__DESCRIPTION OF THE TASK__
Retyping should cover only the lines from the one containing "Click the camera" through the final line of the records, with pictures omitted.
[DATASET RECORDS — start]
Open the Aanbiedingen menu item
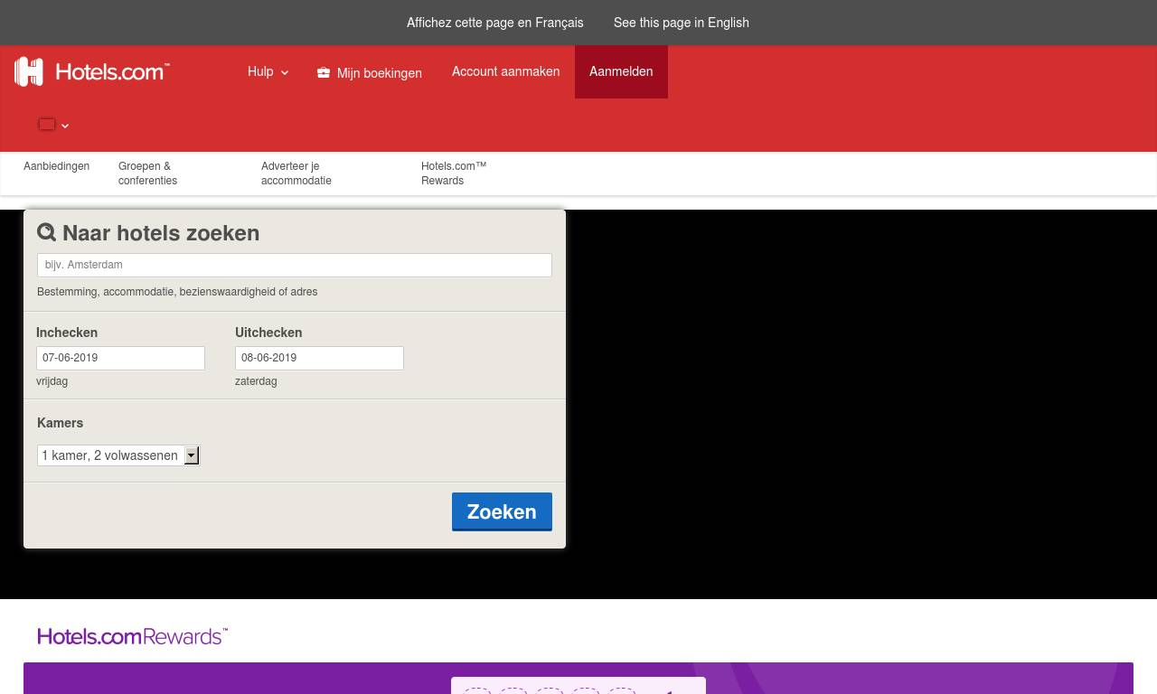This screenshot has height=694, width=1157. [x=56, y=166]
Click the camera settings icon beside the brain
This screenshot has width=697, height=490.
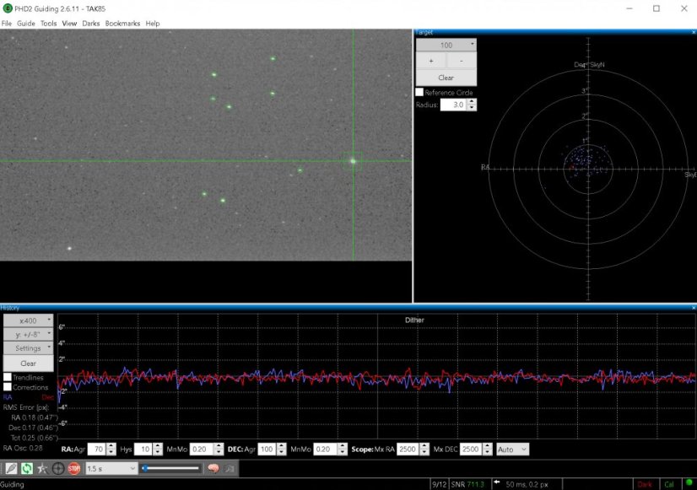(x=230, y=468)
[DATASET RECORDS — finish]
__ANSWER SECTION__
Click the camera settings icon beside the brain
This screenshot has width=697, height=490.
(x=230, y=468)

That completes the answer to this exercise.